● TASK REQUIREMENTS: Return the lines of the listing exactly as they are, starting with the line that contains "Task: Open the PDF outline hamburger menu" and going on through the line that contains "(x=190, y=457)", both included.

● DATA LINES:

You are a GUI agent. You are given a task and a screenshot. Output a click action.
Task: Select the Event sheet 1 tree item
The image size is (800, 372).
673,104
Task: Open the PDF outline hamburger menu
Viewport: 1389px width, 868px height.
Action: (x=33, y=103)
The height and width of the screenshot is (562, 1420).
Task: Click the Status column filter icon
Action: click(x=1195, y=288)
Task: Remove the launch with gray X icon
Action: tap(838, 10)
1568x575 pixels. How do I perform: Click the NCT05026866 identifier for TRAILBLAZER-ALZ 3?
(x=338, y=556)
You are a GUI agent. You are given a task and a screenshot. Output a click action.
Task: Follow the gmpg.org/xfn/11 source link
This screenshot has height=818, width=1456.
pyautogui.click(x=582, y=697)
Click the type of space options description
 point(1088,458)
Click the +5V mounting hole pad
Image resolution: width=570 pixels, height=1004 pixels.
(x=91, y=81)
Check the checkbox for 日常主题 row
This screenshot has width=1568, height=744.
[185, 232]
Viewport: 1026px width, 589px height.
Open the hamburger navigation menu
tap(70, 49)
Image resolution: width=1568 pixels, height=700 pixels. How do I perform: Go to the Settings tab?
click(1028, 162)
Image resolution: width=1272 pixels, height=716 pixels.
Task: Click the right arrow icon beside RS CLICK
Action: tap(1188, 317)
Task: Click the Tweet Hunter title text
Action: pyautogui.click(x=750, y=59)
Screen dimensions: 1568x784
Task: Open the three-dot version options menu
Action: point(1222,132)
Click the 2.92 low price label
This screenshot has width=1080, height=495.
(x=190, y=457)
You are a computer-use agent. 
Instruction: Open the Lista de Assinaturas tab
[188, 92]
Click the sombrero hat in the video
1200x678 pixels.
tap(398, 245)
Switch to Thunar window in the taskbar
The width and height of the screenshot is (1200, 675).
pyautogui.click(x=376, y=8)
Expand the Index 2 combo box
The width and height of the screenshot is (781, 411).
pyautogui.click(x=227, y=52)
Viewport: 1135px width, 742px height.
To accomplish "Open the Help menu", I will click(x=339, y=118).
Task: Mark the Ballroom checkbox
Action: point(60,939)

● RIGHT ANSWER:
Task: Open the PDF outline hamburger menu
Viewport: 1389px width, 868px height.
Action: (x=33, y=103)
The height and width of the screenshot is (562, 1420).
Task: Click the Status column filter icon
Action: click(x=1195, y=288)
Task: Remove the launch with gray X icon
Action: tap(838, 10)
1568x575 pixels. How do I perform: Click the NCT05026866 identifier for TRAILBLAZER-ALZ 3?
(x=338, y=556)
You are a GUI agent. You are given a task and a screenshot. Output a click action.
Task: Follow the gmpg.org/xfn/11 source link
This screenshot has height=818, width=1456.
pyautogui.click(x=582, y=697)
Click the type of space options description
 point(1088,458)
Click the +5V mounting hole pad
Image resolution: width=570 pixels, height=1004 pixels.
(x=91, y=81)
Check the checkbox for 日常主题 row
This screenshot has width=1568, height=744.
[185, 232]
Viewport: 1026px width, 589px height.
Open the hamburger navigation menu
tap(70, 49)
Image resolution: width=1568 pixels, height=700 pixels. How do I perform: Go to the Settings tab?
click(1028, 162)
Image resolution: width=1272 pixels, height=716 pixels.
Task: Click the right arrow icon beside RS CLICK
Action: tap(1188, 317)
Task: Click the Tweet Hunter title text
Action: pyautogui.click(x=750, y=59)
Screen dimensions: 1568x784
Task: Open the three-dot version options menu
Action: point(1222,132)
Click the 2.92 low price label
This screenshot has width=1080, height=495.
(x=190, y=457)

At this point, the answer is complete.